I'm trying to agglomerate adjacent cells (and their neighbours) that have the same type (integer from 1 to 10) into new clusters by assigning them to a cluster id.
As visualised here for some of the clusters:
Currently, I use an abbreviation from Breadth-First search to go through all neighbours and their neighbours and then assign a cluster-id to all found neighbours of the same type. Since my data set is fairly big (<3 Million grid cells) this operation would take days in its current form.
My function that I run in a loop choosing cells by chance until all cells have been assigned a cluster id:
def bfs(df, grid_id):
visited = []
queue = []
visited.append(grid_id)
queue.append(grid_id)
base_pred = df.loc[grid_id, "class"]
while queue:
_ = queue.pop(0)
n, e = get_n_e_index(grid_id)
neighbours = get_same_neighbours(base_pred, n, e, agglo_df)

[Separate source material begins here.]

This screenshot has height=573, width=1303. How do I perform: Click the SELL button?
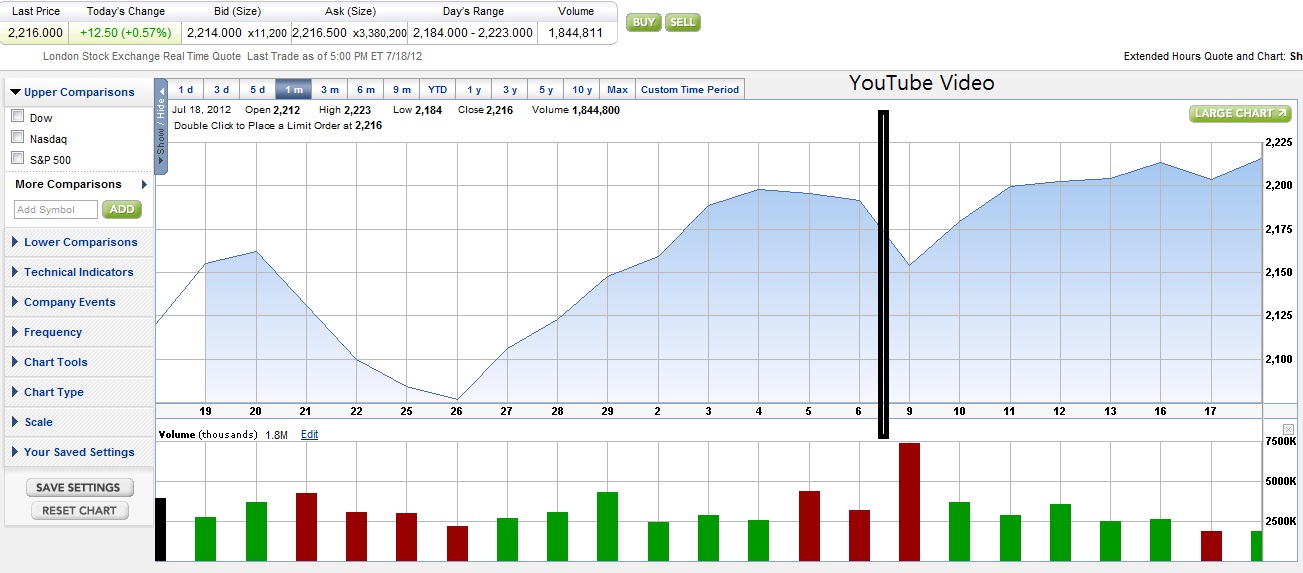[682, 22]
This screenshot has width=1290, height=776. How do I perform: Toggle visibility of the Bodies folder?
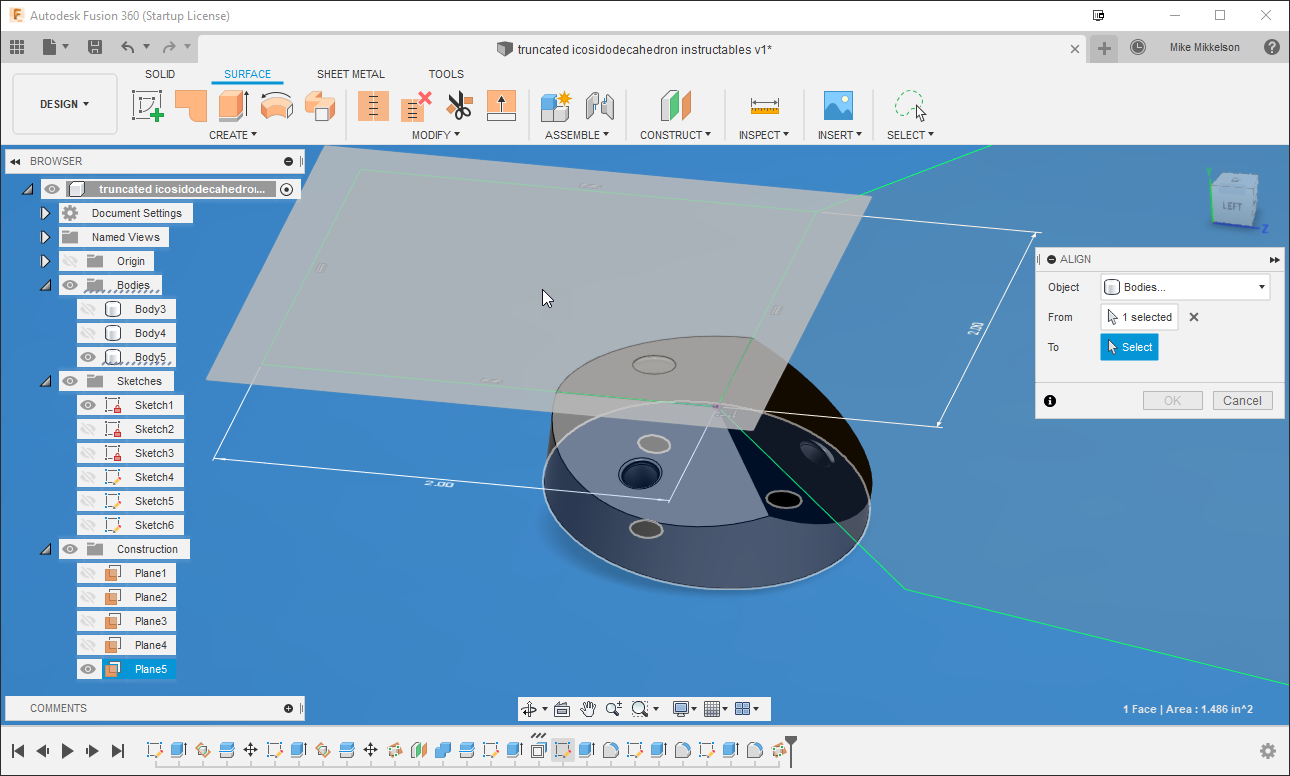[x=69, y=285]
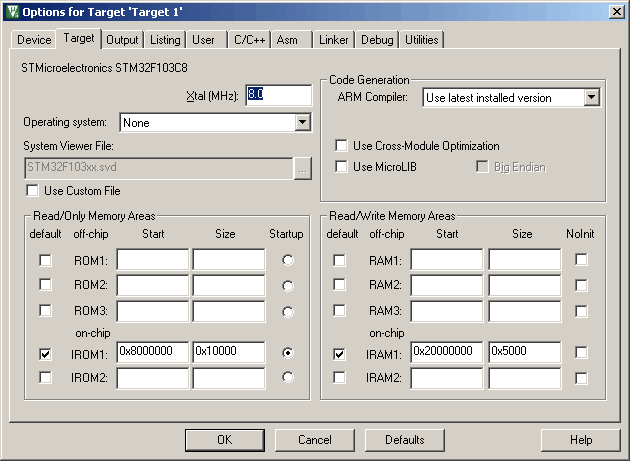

for neighbour in neighbours:
if neighbour not in visited:
visited.append(neighbour)
queue.append(neighbour)
queue = queue + get_same_neighbours(base_pred, n, e, agglo_df)
return visited
visited
is used to assign the same cluster_id
get_same_neighbours
just returns neighbours of a given cell that have the same type
Before I ended up validating the approach I came to the conclusion that it's ultimately to slow and was wondering if anybody knows of an algorithm fast enough to solve this. Searching online for a solution didn't help.
Edit: That it took so long wasn't an issue of the algorithm, but me forgetting to reduce the possible start cells to only those who haven't been touched before.
Edit2:
get_n_e_index
just converts a string ID to North East Integers
def get_same_neighbours(base_class, north, east, df):
neighbours = []
grid_ids = df["ids"].values
for i in [-1, 1, 0]:
for j in [-1, 1, 0]:
n = int(north + i)
e = int(east + j)
grid_id = get_grid_id(n, e)
invalid = [(-1, 1), (1, 1), (0, 0), (1, -1), (-1, -1)] # invalid combinations
if grid_id in grid_ids and (j, i) not in invalid and base_class == df.loc[grid_id, "class"]:
neighbours.append(grid_id)
return neighbours
get_grid_id
converts north (n) and east (e) integers to the string id of the grid cell.

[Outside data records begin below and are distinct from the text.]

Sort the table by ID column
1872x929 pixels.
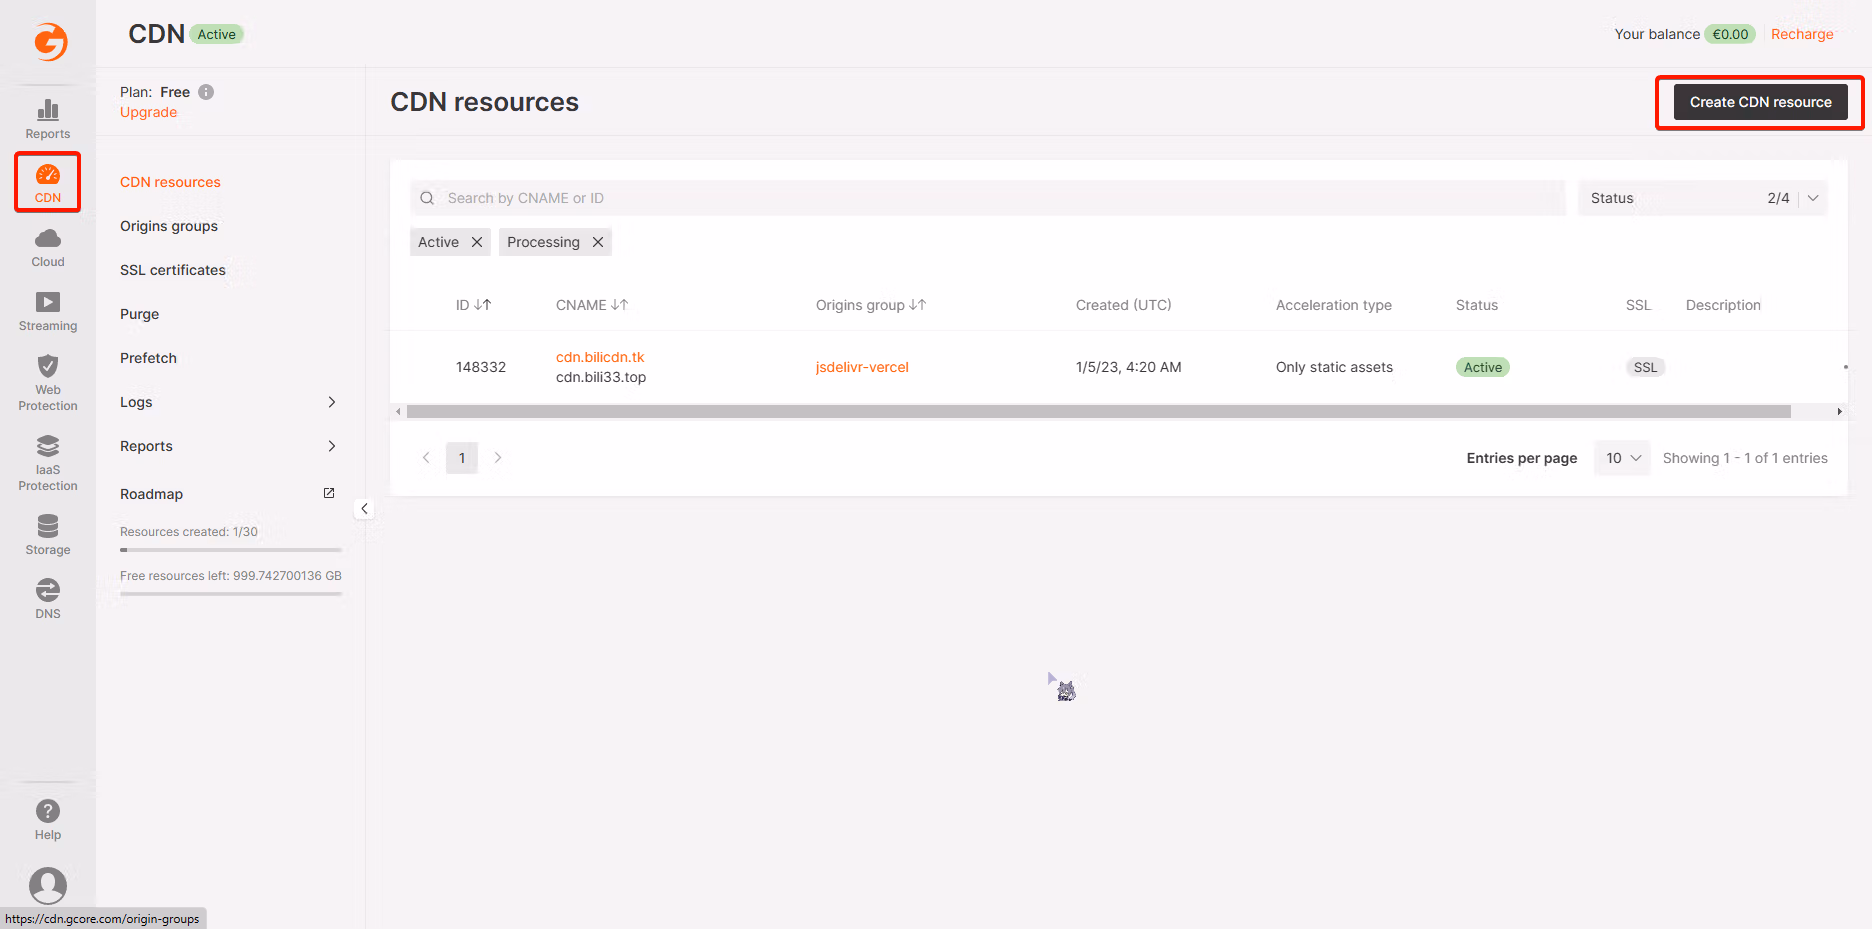pos(473,305)
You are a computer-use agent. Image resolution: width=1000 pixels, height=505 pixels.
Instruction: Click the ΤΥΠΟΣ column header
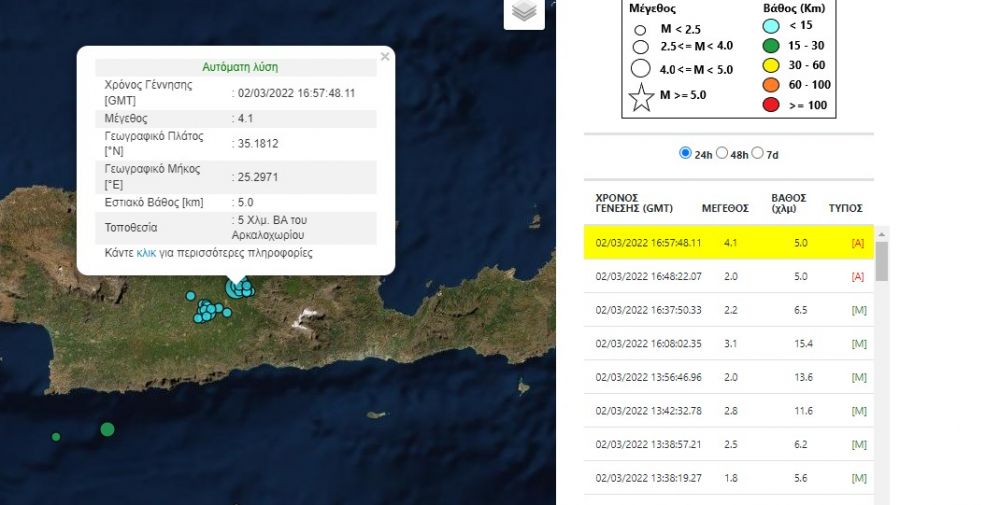[845, 209]
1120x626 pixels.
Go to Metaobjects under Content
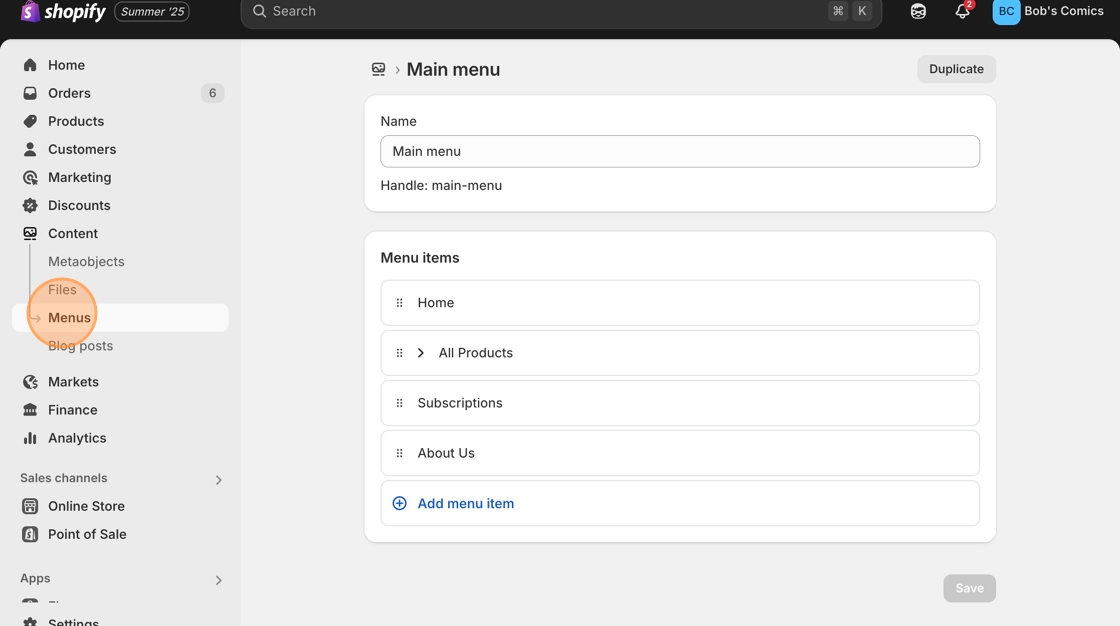point(86,261)
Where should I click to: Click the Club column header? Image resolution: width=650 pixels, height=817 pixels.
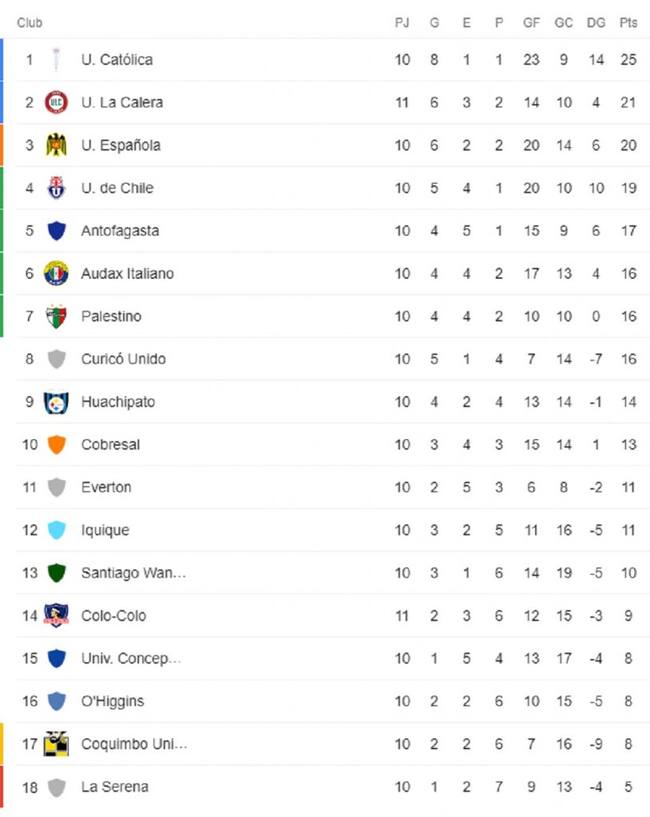(29, 22)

You're making a couple of mistakes. Note that for ~3 million cells, this should work within about a second.
As pointed out in the comments, visited
should be a set for O(1)
lookup.
Second, queue = queue + get_same_neighbours(base_pred, n, e, agglo_df)
can get very slow if the queue gets very long, as it creates a copy of the queue. Instead, simply append
the new items.
Finally, your queue
is not actually a queue, but a list. Therefore, popping the first element takes O(n)

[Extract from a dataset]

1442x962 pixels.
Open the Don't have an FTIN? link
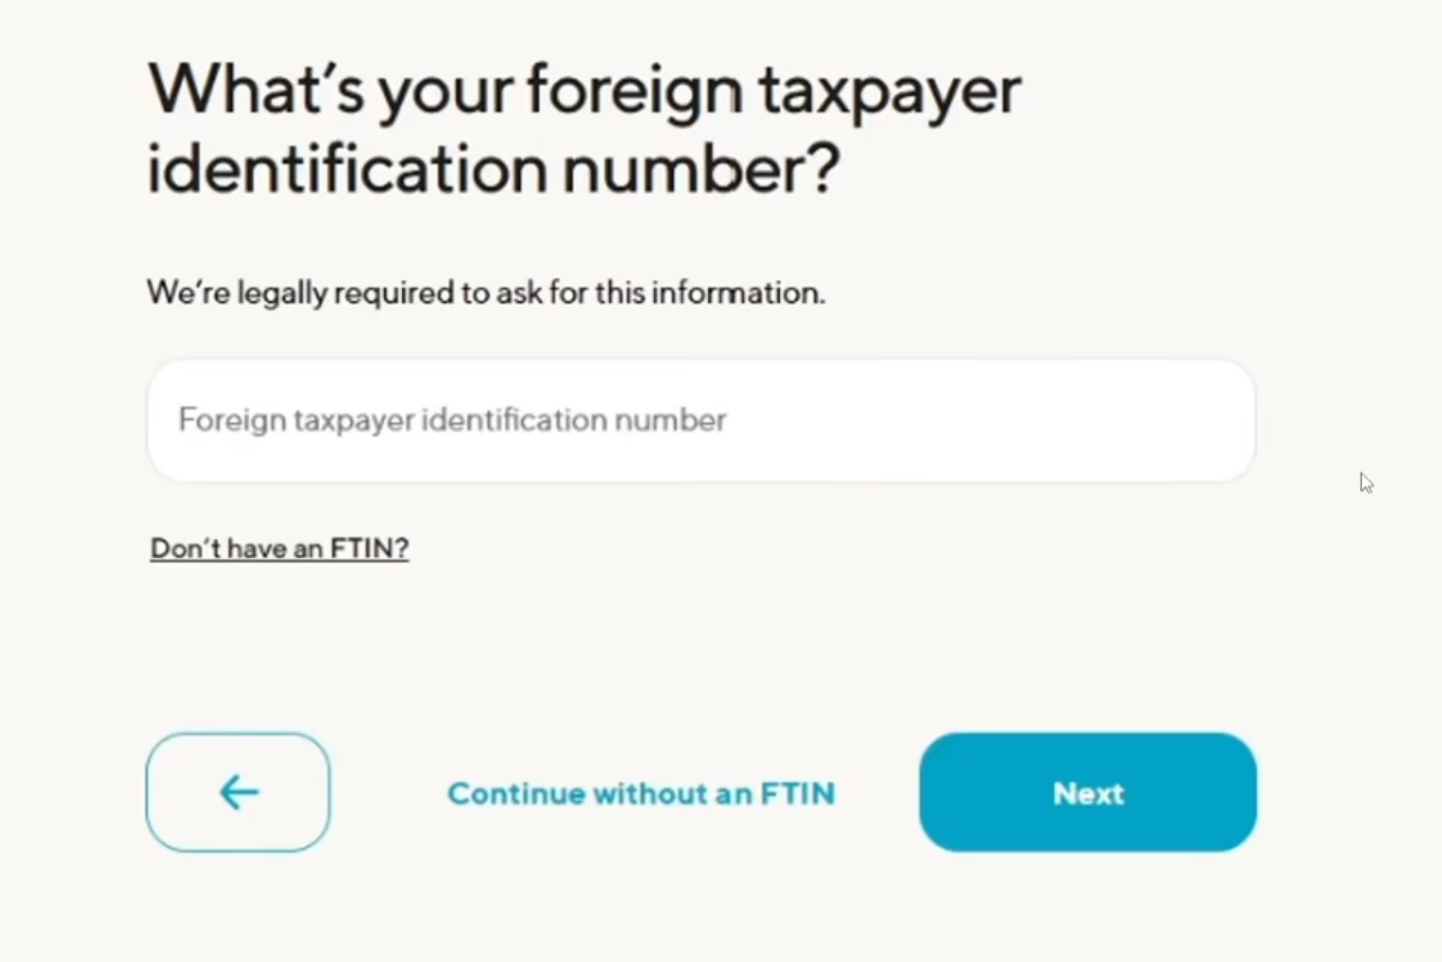click(x=279, y=548)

time. Instead you can use a queue (deque
in python), or you can pop the last element instead, which will turn Breadth-firsth search into Depth-first search, which should work just as well.
Apart from this, I think the only remaining problems are in the graph/grid representation. Storing it as a dataframe seems to often require parsing the entire dataframe to find cells. If you store it as a multidimensional array (be it list
s or numpy array
s) or even as a dict
, you can find any cell in O(1)
time. Therefore I'd suggest first preprocessing the data from the dataframe into another data structure that grants easy access.